◆ **Written request**:
Write out all of the entries below word for word, with no changes.

***** Material for this task

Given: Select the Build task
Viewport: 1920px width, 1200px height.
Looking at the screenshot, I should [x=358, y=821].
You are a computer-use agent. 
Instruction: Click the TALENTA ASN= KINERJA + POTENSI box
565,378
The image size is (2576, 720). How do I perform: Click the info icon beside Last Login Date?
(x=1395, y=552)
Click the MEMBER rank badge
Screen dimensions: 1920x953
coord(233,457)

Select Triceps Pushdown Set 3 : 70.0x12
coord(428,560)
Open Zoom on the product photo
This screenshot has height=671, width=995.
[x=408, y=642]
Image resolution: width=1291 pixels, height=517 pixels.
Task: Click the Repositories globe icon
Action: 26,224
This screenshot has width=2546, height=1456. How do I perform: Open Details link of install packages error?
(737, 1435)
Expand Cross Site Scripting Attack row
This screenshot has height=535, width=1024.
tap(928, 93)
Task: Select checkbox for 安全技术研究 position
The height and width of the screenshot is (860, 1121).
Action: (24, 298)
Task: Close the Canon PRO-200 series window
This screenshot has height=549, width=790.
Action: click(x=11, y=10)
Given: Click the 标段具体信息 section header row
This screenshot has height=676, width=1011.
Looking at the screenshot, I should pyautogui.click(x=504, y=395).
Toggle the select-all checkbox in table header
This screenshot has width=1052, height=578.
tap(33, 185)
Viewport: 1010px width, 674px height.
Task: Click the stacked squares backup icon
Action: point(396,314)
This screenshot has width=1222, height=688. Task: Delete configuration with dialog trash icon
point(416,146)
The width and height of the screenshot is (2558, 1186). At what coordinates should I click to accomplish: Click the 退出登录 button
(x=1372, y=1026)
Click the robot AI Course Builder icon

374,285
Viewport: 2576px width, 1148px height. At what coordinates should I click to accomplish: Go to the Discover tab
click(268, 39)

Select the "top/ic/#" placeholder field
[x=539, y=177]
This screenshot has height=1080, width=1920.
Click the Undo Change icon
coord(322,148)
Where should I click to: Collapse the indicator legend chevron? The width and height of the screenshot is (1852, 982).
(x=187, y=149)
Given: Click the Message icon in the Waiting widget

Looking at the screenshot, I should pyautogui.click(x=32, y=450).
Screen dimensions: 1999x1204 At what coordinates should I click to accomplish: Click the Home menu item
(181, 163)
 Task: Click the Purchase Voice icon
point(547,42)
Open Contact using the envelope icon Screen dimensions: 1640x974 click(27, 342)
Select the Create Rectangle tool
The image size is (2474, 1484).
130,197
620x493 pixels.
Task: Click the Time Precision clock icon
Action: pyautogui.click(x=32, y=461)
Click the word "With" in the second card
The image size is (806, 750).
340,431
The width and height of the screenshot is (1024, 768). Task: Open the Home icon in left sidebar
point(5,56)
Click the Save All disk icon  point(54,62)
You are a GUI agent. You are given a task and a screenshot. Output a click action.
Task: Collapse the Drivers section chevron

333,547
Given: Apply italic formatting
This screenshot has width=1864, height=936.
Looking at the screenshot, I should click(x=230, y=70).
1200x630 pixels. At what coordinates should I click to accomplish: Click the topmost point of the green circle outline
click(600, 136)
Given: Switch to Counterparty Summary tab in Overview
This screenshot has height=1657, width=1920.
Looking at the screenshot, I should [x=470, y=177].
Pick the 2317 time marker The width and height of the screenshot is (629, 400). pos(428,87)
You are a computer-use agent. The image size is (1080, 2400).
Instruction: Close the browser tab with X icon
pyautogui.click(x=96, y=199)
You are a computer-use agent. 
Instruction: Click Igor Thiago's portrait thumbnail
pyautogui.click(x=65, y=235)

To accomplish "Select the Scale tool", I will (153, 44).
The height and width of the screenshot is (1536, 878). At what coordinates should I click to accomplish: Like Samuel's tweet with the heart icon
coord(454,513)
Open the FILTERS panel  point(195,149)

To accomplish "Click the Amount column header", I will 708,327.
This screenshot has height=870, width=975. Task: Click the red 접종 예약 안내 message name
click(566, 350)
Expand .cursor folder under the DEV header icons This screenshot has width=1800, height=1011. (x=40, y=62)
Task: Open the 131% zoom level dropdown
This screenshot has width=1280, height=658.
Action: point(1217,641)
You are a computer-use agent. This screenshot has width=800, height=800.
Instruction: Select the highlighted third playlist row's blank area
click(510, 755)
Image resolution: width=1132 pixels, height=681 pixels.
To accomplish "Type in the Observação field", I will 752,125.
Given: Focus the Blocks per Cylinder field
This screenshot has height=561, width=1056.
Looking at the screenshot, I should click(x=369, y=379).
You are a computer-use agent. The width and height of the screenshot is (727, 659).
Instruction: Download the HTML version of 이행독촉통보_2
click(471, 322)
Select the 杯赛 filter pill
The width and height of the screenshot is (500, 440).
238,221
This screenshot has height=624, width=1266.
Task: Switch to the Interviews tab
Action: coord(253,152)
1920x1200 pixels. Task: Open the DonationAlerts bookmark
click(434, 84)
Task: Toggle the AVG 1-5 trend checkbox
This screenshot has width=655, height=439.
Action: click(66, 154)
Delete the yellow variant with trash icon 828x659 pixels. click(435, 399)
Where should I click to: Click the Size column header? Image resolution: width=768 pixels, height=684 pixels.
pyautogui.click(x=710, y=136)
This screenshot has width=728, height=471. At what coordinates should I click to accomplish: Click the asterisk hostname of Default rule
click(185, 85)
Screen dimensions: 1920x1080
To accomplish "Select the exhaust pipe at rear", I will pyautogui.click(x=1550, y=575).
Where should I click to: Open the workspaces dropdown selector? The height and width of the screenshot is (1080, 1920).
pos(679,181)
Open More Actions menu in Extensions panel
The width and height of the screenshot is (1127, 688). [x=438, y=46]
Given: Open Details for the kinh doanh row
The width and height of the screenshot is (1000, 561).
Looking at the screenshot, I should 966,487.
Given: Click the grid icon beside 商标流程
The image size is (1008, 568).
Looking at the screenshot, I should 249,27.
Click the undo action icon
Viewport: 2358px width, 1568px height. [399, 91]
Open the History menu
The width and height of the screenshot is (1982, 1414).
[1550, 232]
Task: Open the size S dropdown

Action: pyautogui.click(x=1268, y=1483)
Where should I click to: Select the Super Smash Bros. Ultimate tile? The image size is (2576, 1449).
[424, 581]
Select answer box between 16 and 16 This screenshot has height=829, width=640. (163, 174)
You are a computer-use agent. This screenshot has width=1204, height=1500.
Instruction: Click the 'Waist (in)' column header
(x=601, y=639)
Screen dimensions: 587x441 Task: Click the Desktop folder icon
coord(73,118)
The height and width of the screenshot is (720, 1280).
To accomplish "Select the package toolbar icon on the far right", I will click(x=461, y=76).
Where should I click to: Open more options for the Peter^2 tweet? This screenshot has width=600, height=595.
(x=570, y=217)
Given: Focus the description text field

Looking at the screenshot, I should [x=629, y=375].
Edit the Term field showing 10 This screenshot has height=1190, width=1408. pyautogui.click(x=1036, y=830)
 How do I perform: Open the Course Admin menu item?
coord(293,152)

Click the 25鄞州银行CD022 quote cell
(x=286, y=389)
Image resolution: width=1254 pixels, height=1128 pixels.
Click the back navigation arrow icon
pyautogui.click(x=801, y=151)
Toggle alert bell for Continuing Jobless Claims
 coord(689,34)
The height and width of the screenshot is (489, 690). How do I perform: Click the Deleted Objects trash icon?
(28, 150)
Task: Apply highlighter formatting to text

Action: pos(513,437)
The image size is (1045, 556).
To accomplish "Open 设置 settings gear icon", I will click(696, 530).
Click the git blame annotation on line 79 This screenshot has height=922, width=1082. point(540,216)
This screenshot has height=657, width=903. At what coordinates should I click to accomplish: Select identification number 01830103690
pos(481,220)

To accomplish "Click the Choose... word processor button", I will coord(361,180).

**********

◆ **Output below**:
Given: Select the Build task
Viewport: 1920px width, 1200px height.
Looking at the screenshot, I should [x=358, y=821].
You are a computer-use agent. 
Instruction: Click the TALENTA ASN= KINERJA + POTENSI box
565,378
The image size is (2576, 720). How do I perform: Click the info icon beside Last Login Date?
(x=1395, y=552)
Click the MEMBER rank badge
Screen dimensions: 1920x953
coord(233,457)

Select Triceps Pushdown Set 3 : 70.0x12
coord(428,560)
Open Zoom on the product photo
This screenshot has height=671, width=995.
[x=408, y=642]
Image resolution: width=1291 pixels, height=517 pixels.
Task: Click the Repositories globe icon
Action: 26,224
This screenshot has width=2546, height=1456. How do I perform: Open Details link of install packages error?
(737, 1435)
Expand Cross Site Scripting Attack row
This screenshot has height=535, width=1024.
tap(928, 93)
Task: Select checkbox for 安全技术研究 position
The height and width of the screenshot is (860, 1121).
Action: (24, 298)
Task: Close the Canon PRO-200 series window
This screenshot has height=549, width=790.
Action: click(x=11, y=10)
Given: Click the 标段具体信息 section header row
This screenshot has height=676, width=1011.
Looking at the screenshot, I should pyautogui.click(x=504, y=395).
Toggle the select-all checkbox in table header
This screenshot has width=1052, height=578.
tap(33, 185)
Viewport: 1010px width, 674px height.
Task: Click the stacked squares backup icon
Action: point(396,314)
This screenshot has width=1222, height=688. Task: Delete configuration with dialog trash icon
point(416,146)
The width and height of the screenshot is (2558, 1186). At what coordinates should I click to accomplish: Click the 退出登录 button
(x=1372, y=1026)
Click the robot AI Course Builder icon

374,285
Viewport: 2576px width, 1148px height. At what coordinates should I click to accomplish: Go to the Discover tab
click(268, 39)

Select the "top/ic/#" placeholder field
[x=539, y=177]
This screenshot has height=1080, width=1920.
Click the Undo Change icon
coord(322,148)
Where should I click to: Collapse the indicator legend chevron? The width and height of the screenshot is (1852, 982).
(x=187, y=149)
Given: Click the Message icon in the Waiting widget

Looking at the screenshot, I should pyautogui.click(x=32, y=450).
Screen dimensions: 1999x1204 At what coordinates should I click to accomplish: Click the Home menu item
(181, 163)
 Task: Click the Purchase Voice icon
point(547,42)
Open Contact using the envelope icon Screen dimensions: 1640x974 click(27, 342)
Select the Create Rectangle tool
The image size is (2474, 1484).
130,197
620x493 pixels.
Task: Click the Time Precision clock icon
Action: pyautogui.click(x=32, y=461)
Click the word "With" in the second card
The image size is (806, 750).
340,431
The width and height of the screenshot is (1024, 768). Task: Open the Home icon in left sidebar
point(5,56)
Click the Save All disk icon  point(54,62)
You are a GUI agent. You are given a task and a screenshot. Output a click action.
Task: Collapse the Drivers section chevron

333,547
Given: Apply italic formatting
This screenshot has width=1864, height=936.
Looking at the screenshot, I should click(x=230, y=70).
1200x630 pixels. At what coordinates should I click to accomplish: Click the topmost point of the green circle outline
click(600, 136)
Given: Switch to Counterparty Summary tab in Overview
This screenshot has height=1657, width=1920.
Looking at the screenshot, I should [x=470, y=177].
Pick the 2317 time marker The width and height of the screenshot is (629, 400). pos(428,87)
You are a computer-use agent. The image size is (1080, 2400).
Instruction: Close the browser tab with X icon
pyautogui.click(x=96, y=199)
You are a computer-use agent. 
Instruction: Click Igor Thiago's portrait thumbnail
pyautogui.click(x=65, y=235)

To accomplish "Select the Scale tool", I will (153, 44).
The height and width of the screenshot is (1536, 878). At what coordinates should I click to accomplish: Like Samuel's tweet with the heart icon
coord(454,513)
Open the FILTERS panel  point(195,149)

To accomplish "Click the Amount column header", I will 708,327.
This screenshot has height=870, width=975. Task: Click the red 접종 예약 안내 message name
click(566, 350)
Expand .cursor folder under the DEV header icons This screenshot has width=1800, height=1011. (x=40, y=62)
Task: Open the 131% zoom level dropdown
This screenshot has width=1280, height=658.
Action: point(1217,641)
You are a computer-use agent. This screenshot has width=800, height=800.
Instruction: Select the highlighted third playlist row's blank area
click(510, 755)
Image resolution: width=1132 pixels, height=681 pixels.
To accomplish "Type in the Observação field", I will 752,125.
Given: Focus the Blocks per Cylinder field
This screenshot has height=561, width=1056.
Looking at the screenshot, I should click(x=369, y=379).
You are a computer-use agent. The width and height of the screenshot is (727, 659).
Instruction: Download the HTML version of 이행독촉통보_2
click(471, 322)
Select the 杯赛 filter pill
The width and height of the screenshot is (500, 440).
238,221
This screenshot has height=624, width=1266.
Task: Switch to the Interviews tab
Action: coord(253,152)
1920x1200 pixels. Task: Open the DonationAlerts bookmark
click(434, 84)
Task: Toggle the AVG 1-5 trend checkbox
This screenshot has width=655, height=439.
Action: click(66, 154)
Delete the yellow variant with trash icon 828x659 pixels. click(435, 399)
Where should I click to: Click the Size column header? Image resolution: width=768 pixels, height=684 pixels.
pyautogui.click(x=710, y=136)
This screenshot has width=728, height=471. At what coordinates should I click to accomplish: Click the asterisk hostname of Default rule
click(185, 85)
Screen dimensions: 1920x1080
To accomplish "Select the exhaust pipe at rear", I will pyautogui.click(x=1550, y=575).
Where should I click to: Open the workspaces dropdown selector? The height and width of the screenshot is (1080, 1920).
pos(679,181)
Open More Actions menu in Extensions panel
The width and height of the screenshot is (1127, 688). [x=438, y=46]
Given: Open Details for the kinh doanh row
The width and height of the screenshot is (1000, 561).
Looking at the screenshot, I should 966,487.
Given: Click the grid icon beside 商标流程
The image size is (1008, 568).
Looking at the screenshot, I should 249,27.
Click the undo action icon
Viewport: 2358px width, 1568px height. [399, 91]
Open the History menu
The width and height of the screenshot is (1982, 1414).
[1550, 232]
Task: Open the size S dropdown

Action: pyautogui.click(x=1268, y=1483)
Where should I click to: Select the Super Smash Bros. Ultimate tile? The image size is (2576, 1449).
[424, 581]
Select answer box between 16 and 16 This screenshot has height=829, width=640. (163, 174)
You are a computer-use agent. This screenshot has width=1204, height=1500.
Instruction: Click the 'Waist (in)' column header
(x=601, y=639)
Screen dimensions: 587x441 Task: Click the Desktop folder icon
coord(73,118)
The height and width of the screenshot is (720, 1280).
To accomplish "Select the package toolbar icon on the far right", I will click(x=461, y=76).
Where should I click to: Open more options for the Peter^2 tweet? This screenshot has width=600, height=595.
(x=570, y=217)
Given: Focus the description text field

Looking at the screenshot, I should [x=629, y=375].
Edit the Term field showing 10 This screenshot has height=1190, width=1408. pyautogui.click(x=1036, y=830)
 How do I perform: Open the Course Admin menu item?
coord(293,152)

Click the 25鄞州银行CD022 quote cell
(x=286, y=389)
Image resolution: width=1254 pixels, height=1128 pixels.
Click the back navigation arrow icon
pyautogui.click(x=801, y=151)
Toggle alert bell for Continuing Jobless Claims
 coord(689,34)
The height and width of the screenshot is (489, 690). How do I perform: Click the Deleted Objects trash icon?
(28, 150)
Task: Apply highlighter formatting to text

Action: pos(513,437)
The image size is (1045, 556).
To accomplish "Open 设置 settings gear icon", I will click(696, 530).
Click the git blame annotation on line 79 This screenshot has height=922, width=1082. point(540,216)
This screenshot has height=657, width=903. At what coordinates should I click to accomplish: Select identification number 01830103690
pos(481,220)

To accomplish "Click the Choose... word processor button", I will coord(361,180).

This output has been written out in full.